GhostNaN/silero-webui

Invalid XML format

stuta opened this issue · 5 comments

When I give text: <p>When I wake up, I speak quite slowly. Then I start speaking in my normal voice</p> I get ValueError: Invalid XML format in the server.

If I remove the dot then it works. Also, all XML like <prosody rate="x-slow"> fails.

When I give text: <p>When I wake up, I speak quite slowly. Then I start speaking in my normal voice</p> I get ValueError: Invalid XML format in the server.

What are you doing here?
Why is your input a HTML paragraph?

If I remove the dot then it works.
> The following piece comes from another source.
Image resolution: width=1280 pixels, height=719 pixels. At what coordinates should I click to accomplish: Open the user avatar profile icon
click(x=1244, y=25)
Also, all XML like <prosody rate="x-slow"> fails.

Works fine for me in the web browser.
Why are you setting that manually here?

I'm trying to use SSML: https://github.com/snakers4/silero-models/wiki/SSML.
Maybe UI should have a separate option for SSML.

Okay, I found the issue was with the tts_preprocessor.py
It was replacing " with nothing: string = string.replace('"', '')
I also got rid of the system to break sentences in pieces for better consistency.
493bc59

Let me know if you have any other issues.

I tested with:

<speak>
    <p> When I wake up, <prosody rate="x-slow">I speak quite slowly</prosody>. Then I start speaking
        in my normal voice, <prosody pitch="x-high"> and I can speak in a higher tone </prosody>, or <prosody
            pitch="x-low">on the contrary, lower</prosody>. Then, if I’m lucky, <prosody rate="fast">I
        can speak quite quickly like now.</prosody> I can also make pauses of any length, for
        example, two seconds <break time="2000ms" />. <p>
            I also know how to pause between paragraphs.
        </p>
                    <p>
            <s>And I also know how to pause between sentences</s>
            <s>For example, like now</s>
        </p>
    </p>
</speak>

Error .multi_acc_v3_package.py:196: UserWarning: Current model doesn't support SSML tag: speak.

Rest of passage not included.